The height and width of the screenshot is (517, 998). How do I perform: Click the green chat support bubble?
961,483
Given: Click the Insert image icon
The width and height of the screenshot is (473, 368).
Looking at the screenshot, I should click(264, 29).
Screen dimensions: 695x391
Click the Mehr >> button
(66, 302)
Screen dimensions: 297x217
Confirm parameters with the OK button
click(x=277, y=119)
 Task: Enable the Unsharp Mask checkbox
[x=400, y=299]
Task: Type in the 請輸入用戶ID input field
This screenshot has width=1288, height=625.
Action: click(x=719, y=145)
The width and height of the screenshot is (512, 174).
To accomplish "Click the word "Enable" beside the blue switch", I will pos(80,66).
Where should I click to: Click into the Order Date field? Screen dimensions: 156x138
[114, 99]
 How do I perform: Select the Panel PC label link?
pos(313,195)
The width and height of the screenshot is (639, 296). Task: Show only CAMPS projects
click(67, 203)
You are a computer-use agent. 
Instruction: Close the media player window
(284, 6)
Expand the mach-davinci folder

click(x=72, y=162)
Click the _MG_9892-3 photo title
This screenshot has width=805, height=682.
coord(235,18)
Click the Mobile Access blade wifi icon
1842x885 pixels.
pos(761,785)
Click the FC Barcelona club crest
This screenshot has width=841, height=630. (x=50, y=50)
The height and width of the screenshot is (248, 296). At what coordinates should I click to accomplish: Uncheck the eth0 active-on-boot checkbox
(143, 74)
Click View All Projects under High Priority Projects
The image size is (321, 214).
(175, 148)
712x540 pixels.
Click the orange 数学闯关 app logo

----

Set exercise |
Copy the data above line for line, without changing any character.

Written response |
The height and width of the screenshot is (517, 998). How do I perform: Click the green chat support bubble?
961,483
Given: Click the Insert image icon
The width and height of the screenshot is (473, 368).
Looking at the screenshot, I should click(264, 29).
Screen dimensions: 695x391
Click the Mehr >> button
(66, 302)
Screen dimensions: 297x217
Confirm parameters with the OK button
click(x=277, y=119)
 Task: Enable the Unsharp Mask checkbox
[x=400, y=299]
Task: Type in the 請輸入用戶ID input field
This screenshot has width=1288, height=625.
Action: click(x=719, y=145)
The width and height of the screenshot is (512, 174).
To accomplish "Click the word "Enable" beside the blue switch", I will pos(80,66).
Where should I click to: Click into the Order Date field? Screen dimensions: 156x138
[114, 99]
 How do I perform: Select the Panel PC label link?
pos(313,195)
The width and height of the screenshot is (639, 296). Task: Show only CAMPS projects
click(67, 203)
You are a computer-use agent. 
Instruction: Close the media player window
(284, 6)
Expand the mach-davinci folder

click(x=72, y=162)
Click the _MG_9892-3 photo title
This screenshot has width=805, height=682.
coord(235,18)
Click the Mobile Access blade wifi icon
1842x885 pixels.
pos(761,785)
Click the FC Barcelona club crest
This screenshot has width=841, height=630. (x=50, y=50)
The height and width of the screenshot is (248, 296). At what coordinates should I click to accomplish: Uncheck the eth0 active-on-boot checkbox
(143, 74)
Click View All Projects under High Priority Projects
The image size is (321, 214).
(175, 148)
712x540 pixels.
Click the orange 数学闯关 app logo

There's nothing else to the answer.